The small simple ‘prism’ sharpener, a block with a conical hole in which a pencil can be turned against a blade, appeared later. It’s now the most used kind of sharpener, small, convenient and cheap, and does a good job while the blade is sharp and it’s used with care. It produces shavings and graphite dust which can make a mess, and some models have the works enclosed in a container to catch the shavings.
The 20th century and later
Cheap pencils sold today are in no way superior to those of the later 19th century. It’s a ‘mature technology’ with little reason to change it, like the basic form of the racing bicycle or the cricket bat.
But there have been advances at the expensive end of the market. One of the most serious problems of the basic pencil is that the lead is not firmly held in the wood: slippery graphite resists being glued in place. If you snap a brittle lead by pressing too hard, often the break is some way up in the wood. There is a short piece of lead that flops around, splitting the wood, and can’t be used. You have to sharpen the pencil back to above the break, wasting a lot of its length.
Various attempts were made to bond the graphite to the wood, but the most effective one was developed in the USA in 1933 by the Eagle pencil company: the ‘Chemi-Sealed’ method. The graphite leads were first dipped in sulphuric acid and then bathed in a solution of calcium chloride, causing a reaction that deposited a firmly bonded layer of gypsum, calcium sulphate, on the surface. This layer was not slippery and could be firmly glued. Also the wood was impregnated with a resinous binder to keep it from splitting.
Other leading companies soon developed their own processes, similar but not so close as to infringe Eagle’s patent.
The lead itself also received attention. Conté’s fired ceramic leads were brittle, a weak point in the design.

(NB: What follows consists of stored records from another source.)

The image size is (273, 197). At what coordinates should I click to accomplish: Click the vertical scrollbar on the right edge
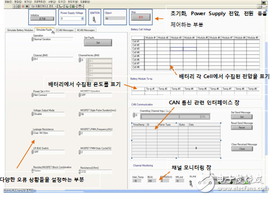coord(266,98)
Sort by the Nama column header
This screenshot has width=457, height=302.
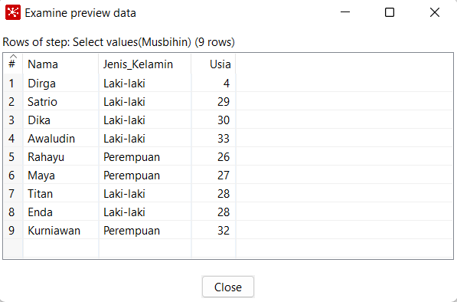(60, 64)
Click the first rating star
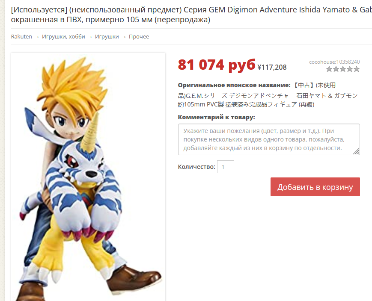This screenshot has width=372, height=301. [329, 69]
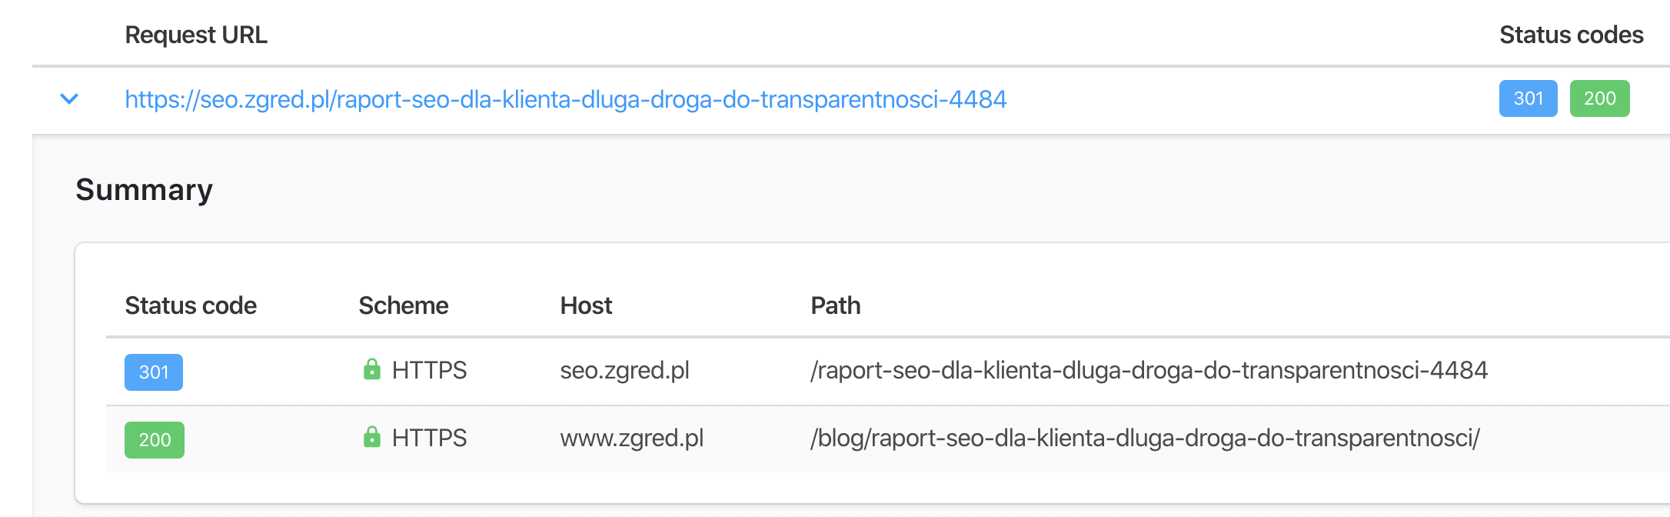Click the Status code column header

click(x=191, y=305)
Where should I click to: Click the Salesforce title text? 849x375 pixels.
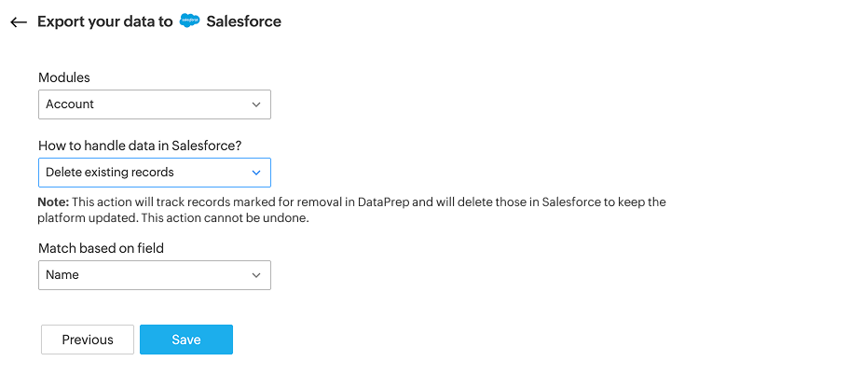(x=243, y=21)
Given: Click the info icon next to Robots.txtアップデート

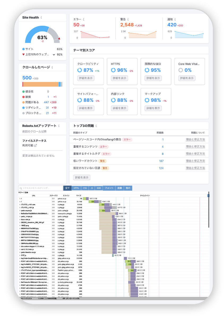Looking at the screenshot, I should pyautogui.click(x=59, y=126).
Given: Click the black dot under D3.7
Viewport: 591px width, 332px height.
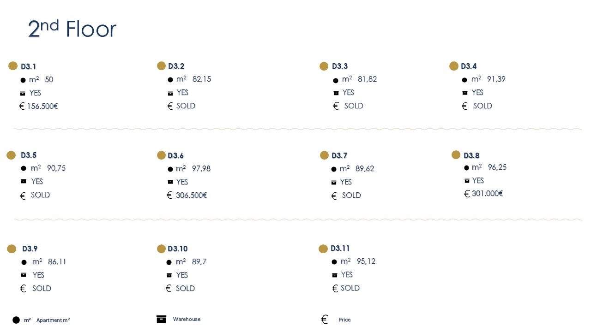Looking at the screenshot, I should pos(334,169).
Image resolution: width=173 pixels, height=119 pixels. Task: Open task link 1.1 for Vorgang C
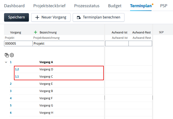pos(17,76)
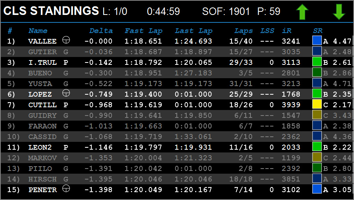Click the CLS STANDINGS title
The width and height of the screenshot is (354, 200).
pyautogui.click(x=51, y=11)
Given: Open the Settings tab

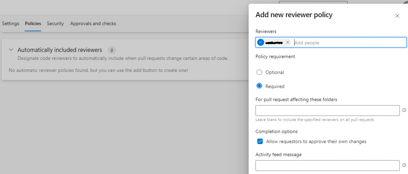Looking at the screenshot, I should [10, 24].
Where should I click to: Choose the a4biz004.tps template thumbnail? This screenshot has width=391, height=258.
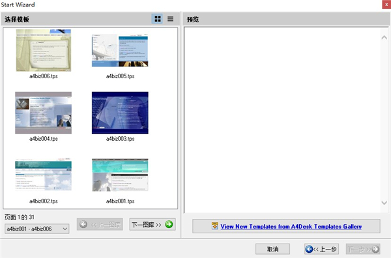[44, 113]
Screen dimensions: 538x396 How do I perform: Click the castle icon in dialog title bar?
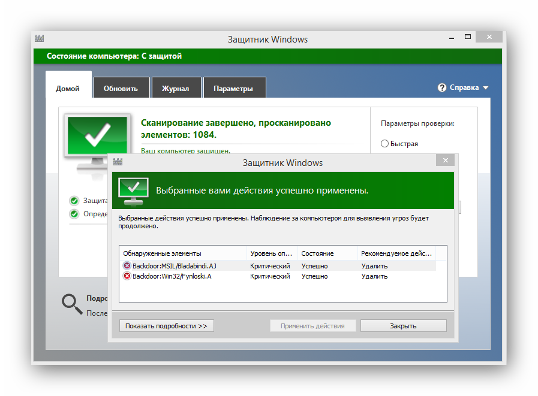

High quality leads are now blended with a polymer material – a hardish plastic – that gives them a slight flexibility and resistance to snapping.
A few manufacturers have abandoned wood entirely and are using a plastic casings, giving a pencil that, while stiff enough to write with, can be bent considerably without breaking its polymer lead. But they are more difficult to sharpen and, to a habitual pencil user, don’t feel right.
So here we have it, a fully evolved writing implement where any changes are minor and not necessarily in the right direction.
The advent of plastics that could be made with any desired characteristics also brought the plastic eraser, far superior to natural rubber ones.
During the US space program of the 1960s, astronauts found that the ballpoint pens they were given for taking notes didn’t work in zero gravity, as they needed gravitational pull to make the ink flow down to the ball. To solve the problem NASA spent a million dollars developing the ‘Space Pen’ with a gas-pressurised ink reservoir to force the ink to the writing point. I have one of these, given to me as an expensive present, and yes, it does write at any angle.
But when the joint US–Russian space project was set up in 1975, and the Apollo astronauts came into the Soyuz capsule through the airlock, they found the Russian cosmonauts happily taking notes with a pencil, unaware that there had ever been a problem.